_GIVEN EXERCISE_
Render the lines of every item below as a JSON list of strings, one string per line, with blank lines omitted. Leave the pictures out of the answer.

===============

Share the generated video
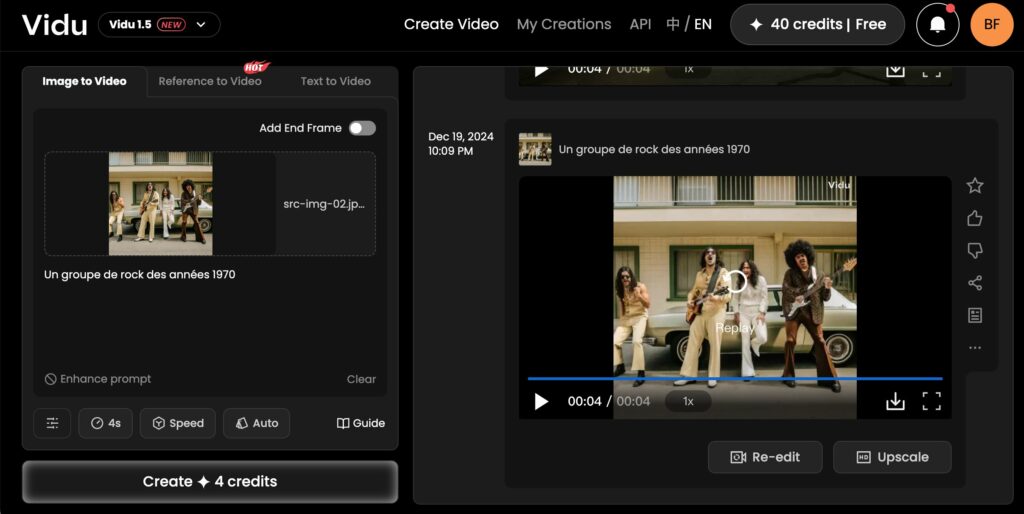coord(975,283)
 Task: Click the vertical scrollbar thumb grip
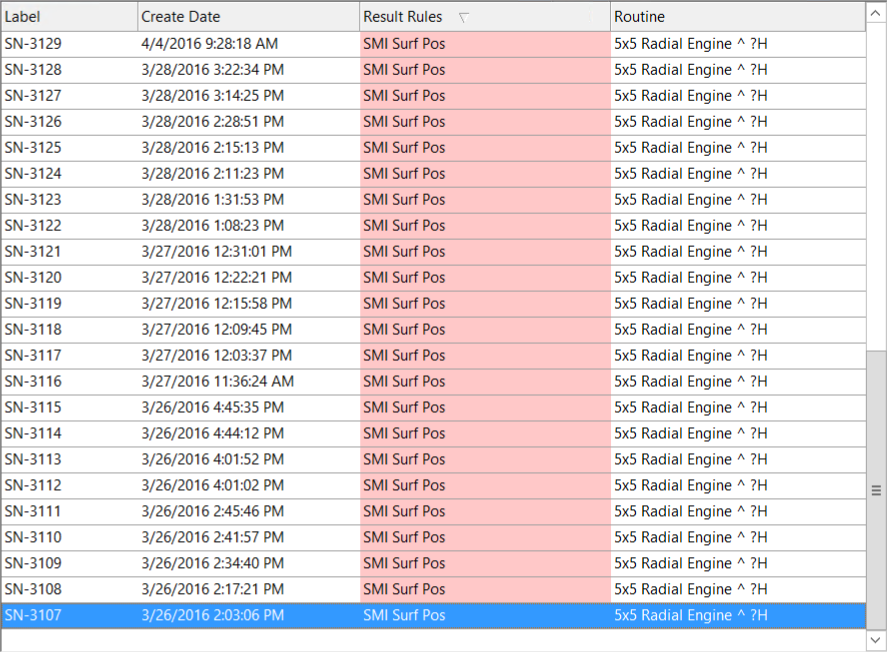(x=876, y=490)
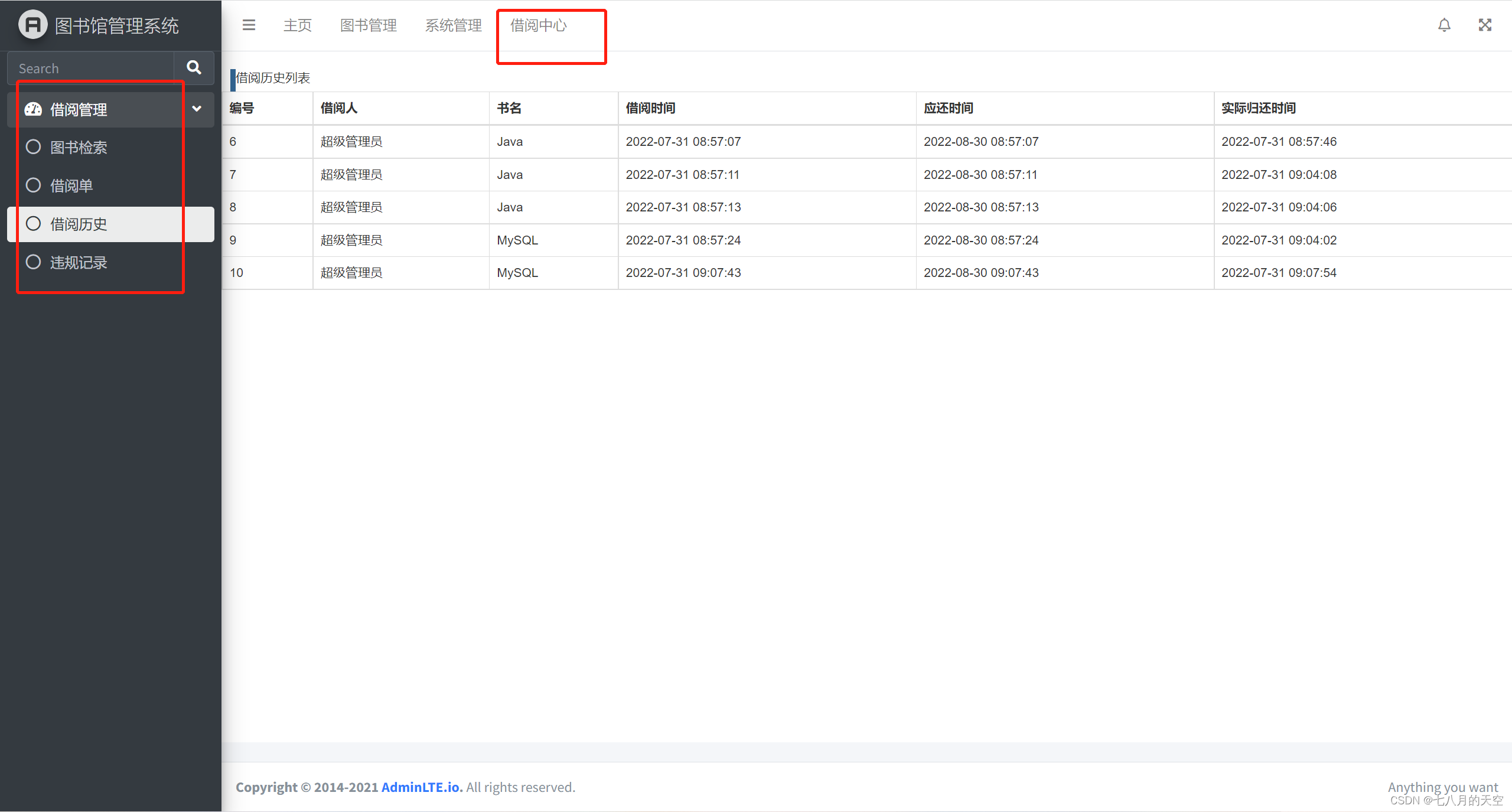Viewport: 1512px width, 812px height.
Task: Click the library system logo icon
Action: pyautogui.click(x=32, y=25)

===============

_EXERCISE ANSWER_
[
  "Share the generated video",
  "coord(975,283)",
  " Task: Click the vertical scrollbar thumb grip",
  "(x=876, y=490)",
  "Viewport: 1512px width, 812px height.",
  "Task: Click the library system logo icon",
  "Action: pyautogui.click(x=32, y=25)"
]